Aliás, muito bem trabalhada em O Arquivo, nas palavras de Tereza Freire “a expressão flexibilização trabalhista é o eufemismo consagrado pelos cardeais do neoliberalismo para promover diálogo entre pescoço e a guilhotina. Victor Giudice, com uma clareza implacável e uma sutil ironia vai nos mostrar o caminho de desventuras que coisificam o trabalhador regido pelas leis de mercado e por um patronato de uma cobiça voraz. O Arquivo é uma situação limite, infelizmente vivida por milhões de brasileiros excluídos ou incluídos formal ou informalmente no mercado de trabalho.”[6]
O fato é que as visões de mundo de Kafka e de Giudice são esclarecedoras e nos advertem que não devemos nos portar nem como opressor nem como oprimido, nem como o chefe nem como o joão, pois são duas figuras, de muitas tantas espelhadas aí pelo mundo, que se complementam, uma vez que uma não existiria sem a outra, sendo ambas por isso igualmente cúmplices e responsáveis por sua condição humana – ou desumana –, cabendo unicamente a nós aceitarmos ou não tais condições.
================
### Atividade A
Liste as figuras que, segundo o trecho sobre O Arquivo, não devemos imitar em nosso modo de nos portar.
### Atividade B
Responda com base no trecho sobre O Arquivo:
(i) Segundo Tereza Freire, a expressão "flexibilização trabalhista" é o eufemismo consagrado por quem?
(ii) Quantos brasileiros vivem a situação limite de O Arquivo?
(iii) A quem cabe aceitar ou não tais condições?
### Atividade C
Diga se cada afirmação está de acordo com o trecho sobre O Arquivo e cite as palavras que decidem:
(i) Victor Giudice mostra o caminho de desventuras com clareza e ironia.
(ii) As duas figuras poderiam existir uma sem a outra.
(iii) A situação de O Arquivo atinge só quem está formalmente no mercado de trabalho.

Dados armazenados
================
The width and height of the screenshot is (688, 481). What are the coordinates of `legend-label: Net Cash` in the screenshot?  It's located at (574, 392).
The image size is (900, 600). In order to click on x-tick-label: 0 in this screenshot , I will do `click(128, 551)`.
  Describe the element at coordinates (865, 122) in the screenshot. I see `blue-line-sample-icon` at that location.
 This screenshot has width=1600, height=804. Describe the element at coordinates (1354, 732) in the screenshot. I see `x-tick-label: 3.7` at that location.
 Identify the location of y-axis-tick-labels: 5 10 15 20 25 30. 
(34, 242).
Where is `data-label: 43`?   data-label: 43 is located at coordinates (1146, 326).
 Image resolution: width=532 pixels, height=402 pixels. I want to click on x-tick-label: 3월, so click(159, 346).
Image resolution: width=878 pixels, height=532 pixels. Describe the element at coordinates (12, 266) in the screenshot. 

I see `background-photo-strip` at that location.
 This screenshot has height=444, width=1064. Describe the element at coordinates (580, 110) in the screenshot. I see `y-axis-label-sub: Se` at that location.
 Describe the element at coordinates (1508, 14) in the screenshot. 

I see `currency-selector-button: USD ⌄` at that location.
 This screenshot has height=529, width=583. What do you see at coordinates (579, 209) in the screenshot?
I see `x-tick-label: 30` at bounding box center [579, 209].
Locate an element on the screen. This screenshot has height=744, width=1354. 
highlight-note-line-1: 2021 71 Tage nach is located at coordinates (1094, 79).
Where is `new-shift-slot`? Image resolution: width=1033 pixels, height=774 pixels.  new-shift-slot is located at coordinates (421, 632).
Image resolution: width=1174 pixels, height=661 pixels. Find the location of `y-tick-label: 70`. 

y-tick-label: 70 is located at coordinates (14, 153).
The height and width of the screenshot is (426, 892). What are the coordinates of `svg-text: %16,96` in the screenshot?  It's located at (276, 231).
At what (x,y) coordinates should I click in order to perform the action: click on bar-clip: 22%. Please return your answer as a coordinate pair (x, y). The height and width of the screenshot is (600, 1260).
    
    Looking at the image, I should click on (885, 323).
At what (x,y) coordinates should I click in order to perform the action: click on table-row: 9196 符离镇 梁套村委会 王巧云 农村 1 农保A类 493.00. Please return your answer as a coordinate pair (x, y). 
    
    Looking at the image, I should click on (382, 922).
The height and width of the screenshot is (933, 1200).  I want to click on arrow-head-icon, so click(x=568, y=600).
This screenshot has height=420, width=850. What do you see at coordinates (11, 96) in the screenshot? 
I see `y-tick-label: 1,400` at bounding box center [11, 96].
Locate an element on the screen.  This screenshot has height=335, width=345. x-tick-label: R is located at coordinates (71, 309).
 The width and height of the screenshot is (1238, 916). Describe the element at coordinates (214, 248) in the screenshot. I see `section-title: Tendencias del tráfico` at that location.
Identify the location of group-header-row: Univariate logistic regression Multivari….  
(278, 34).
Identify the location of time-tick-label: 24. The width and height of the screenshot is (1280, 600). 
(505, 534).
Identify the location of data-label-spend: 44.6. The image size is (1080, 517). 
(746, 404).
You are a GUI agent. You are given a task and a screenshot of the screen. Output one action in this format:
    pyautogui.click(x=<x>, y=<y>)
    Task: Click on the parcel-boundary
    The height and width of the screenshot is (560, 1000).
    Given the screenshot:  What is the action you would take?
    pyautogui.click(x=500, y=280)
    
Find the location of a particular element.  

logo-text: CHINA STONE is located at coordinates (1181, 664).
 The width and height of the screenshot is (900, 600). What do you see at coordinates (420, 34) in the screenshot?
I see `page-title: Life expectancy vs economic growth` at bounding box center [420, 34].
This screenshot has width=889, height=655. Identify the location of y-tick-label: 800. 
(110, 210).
================
### Resposta A
opressor
oprimido
o chefe
o joão

### Resposta B
(i) Pelos cardeais do neoliberalismo.
(ii) Milhões de brasileiros.
(iii) Unicamente a nós.

### Resposta C
(i) Sim: "com uma clareza implacável e uma sutil ironia".
(ii) Não: "uma vez que uma não existiria sem a outra".
(iii) Não: "excluídos ou incluídos formal ou informalmente no mercado de trabalho".